Di sisi lain, Mutiara Andalas juga mengkritisi pengharaman media sosial oleh ormas atau majelis agama. Karena itu sama sekali tak menyelesaikan masalah dari akarnya. Begitu pula kebijakan Kementerian Informasi dan Komunikasi yang memblokir situs-situs berbau pornografi. Kenapa? Karena pengharaman dan pemblokiran tak efektif penerapannya di lapangan.

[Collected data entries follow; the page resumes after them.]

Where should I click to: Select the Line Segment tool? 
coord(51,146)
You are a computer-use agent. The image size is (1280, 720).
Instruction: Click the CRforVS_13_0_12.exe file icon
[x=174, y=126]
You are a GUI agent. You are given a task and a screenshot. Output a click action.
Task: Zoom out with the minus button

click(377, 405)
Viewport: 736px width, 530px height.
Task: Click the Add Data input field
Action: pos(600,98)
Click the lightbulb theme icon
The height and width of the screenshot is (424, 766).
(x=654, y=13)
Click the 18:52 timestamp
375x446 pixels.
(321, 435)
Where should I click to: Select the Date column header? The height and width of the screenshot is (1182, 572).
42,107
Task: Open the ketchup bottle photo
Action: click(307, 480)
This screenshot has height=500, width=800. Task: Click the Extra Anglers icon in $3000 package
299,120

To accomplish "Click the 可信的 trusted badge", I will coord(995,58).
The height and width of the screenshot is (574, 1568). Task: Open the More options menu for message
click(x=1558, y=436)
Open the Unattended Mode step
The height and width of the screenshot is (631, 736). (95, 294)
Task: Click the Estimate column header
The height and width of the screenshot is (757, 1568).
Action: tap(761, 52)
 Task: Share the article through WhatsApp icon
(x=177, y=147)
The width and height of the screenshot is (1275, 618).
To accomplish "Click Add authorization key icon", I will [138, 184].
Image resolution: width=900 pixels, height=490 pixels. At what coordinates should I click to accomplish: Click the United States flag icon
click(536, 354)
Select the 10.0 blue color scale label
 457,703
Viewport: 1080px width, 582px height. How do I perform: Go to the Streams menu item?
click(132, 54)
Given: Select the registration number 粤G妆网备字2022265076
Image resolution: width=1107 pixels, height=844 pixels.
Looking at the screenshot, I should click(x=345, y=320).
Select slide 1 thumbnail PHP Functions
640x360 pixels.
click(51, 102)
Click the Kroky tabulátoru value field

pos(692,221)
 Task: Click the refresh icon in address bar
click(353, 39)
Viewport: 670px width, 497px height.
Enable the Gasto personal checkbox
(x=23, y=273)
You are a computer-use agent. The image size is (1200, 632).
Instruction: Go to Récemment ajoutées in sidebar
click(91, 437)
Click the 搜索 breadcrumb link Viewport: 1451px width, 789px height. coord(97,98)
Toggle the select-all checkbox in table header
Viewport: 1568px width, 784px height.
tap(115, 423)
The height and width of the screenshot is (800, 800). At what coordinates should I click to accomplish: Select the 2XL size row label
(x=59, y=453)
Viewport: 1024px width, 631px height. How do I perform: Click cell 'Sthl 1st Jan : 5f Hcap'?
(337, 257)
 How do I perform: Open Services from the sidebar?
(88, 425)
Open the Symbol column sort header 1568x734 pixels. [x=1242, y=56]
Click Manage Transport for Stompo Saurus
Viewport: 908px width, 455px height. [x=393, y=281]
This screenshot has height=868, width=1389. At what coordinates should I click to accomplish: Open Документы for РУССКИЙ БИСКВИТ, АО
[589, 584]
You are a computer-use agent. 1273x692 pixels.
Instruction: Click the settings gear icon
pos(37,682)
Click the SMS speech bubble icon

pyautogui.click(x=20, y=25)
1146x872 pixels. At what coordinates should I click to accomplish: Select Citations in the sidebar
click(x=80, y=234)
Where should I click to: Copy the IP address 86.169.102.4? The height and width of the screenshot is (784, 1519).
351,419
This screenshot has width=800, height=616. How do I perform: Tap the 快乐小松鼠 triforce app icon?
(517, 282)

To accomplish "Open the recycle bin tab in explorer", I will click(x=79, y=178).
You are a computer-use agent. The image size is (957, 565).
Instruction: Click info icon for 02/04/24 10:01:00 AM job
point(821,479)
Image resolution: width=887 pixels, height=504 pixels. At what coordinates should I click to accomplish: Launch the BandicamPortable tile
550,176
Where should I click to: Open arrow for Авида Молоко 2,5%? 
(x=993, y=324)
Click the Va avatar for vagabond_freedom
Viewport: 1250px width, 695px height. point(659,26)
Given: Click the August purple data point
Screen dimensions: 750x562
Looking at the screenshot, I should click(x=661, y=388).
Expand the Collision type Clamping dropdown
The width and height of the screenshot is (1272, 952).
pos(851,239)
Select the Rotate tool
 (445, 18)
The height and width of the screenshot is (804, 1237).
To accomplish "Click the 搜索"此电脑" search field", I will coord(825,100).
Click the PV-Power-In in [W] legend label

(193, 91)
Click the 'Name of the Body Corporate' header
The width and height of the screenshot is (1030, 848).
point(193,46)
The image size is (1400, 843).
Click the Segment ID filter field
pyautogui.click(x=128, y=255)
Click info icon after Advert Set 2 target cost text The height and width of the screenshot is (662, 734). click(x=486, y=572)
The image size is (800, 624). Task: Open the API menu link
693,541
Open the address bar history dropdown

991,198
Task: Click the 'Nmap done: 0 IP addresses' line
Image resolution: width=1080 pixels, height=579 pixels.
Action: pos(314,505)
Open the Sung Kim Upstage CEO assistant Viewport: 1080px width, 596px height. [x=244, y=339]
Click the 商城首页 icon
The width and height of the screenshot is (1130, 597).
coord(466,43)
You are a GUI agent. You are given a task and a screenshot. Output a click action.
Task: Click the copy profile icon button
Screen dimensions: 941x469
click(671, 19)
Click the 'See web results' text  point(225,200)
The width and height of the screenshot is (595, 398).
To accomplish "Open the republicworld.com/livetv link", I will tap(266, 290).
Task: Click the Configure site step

Dalam konteks ini softskill pembedaan roh (discernment of the spirits) yang dipopulerkan St. Ignasius Loyola menemukan relevansinya. Analogi pendiri ordo Jesuit tersebut sangat mudah dicerna, walau memang cenderung mengandung stereotip bagi aktivis sosial yang berperspektif keadilan gender. Menurut St. Igansius, roh jahat itu seperti perempuan yang lemah ketika kita melawannya dan garang ketika kita mendiamkannya. Pada saat yang sama, roh jahat itu juga seperti lelaki hidung belang yang menyembunyikan kejahatan-kejahatannya dengan tipu muslihat.
Sebagai kesimpulan, Mutiara Andalas mengatakan bahwa selain melihat gerakan-gerakan batin dalam diri sendiri, kita bisa menangkap gerakan-gerakan batin dalam batin orang lain. Sehingga dapat mengantisipasi terjadinya kekerasan berkedok cinta dalam kehidupan sehari-hari, termasuk dalam interaksi di media sosial. “Milikilah telinga yang besar, dalam arti kesediaan untuk mendengarkan demi menjaga keharmonisan hubungan dengan diri sendiri dan orang lain,” pungkasnya.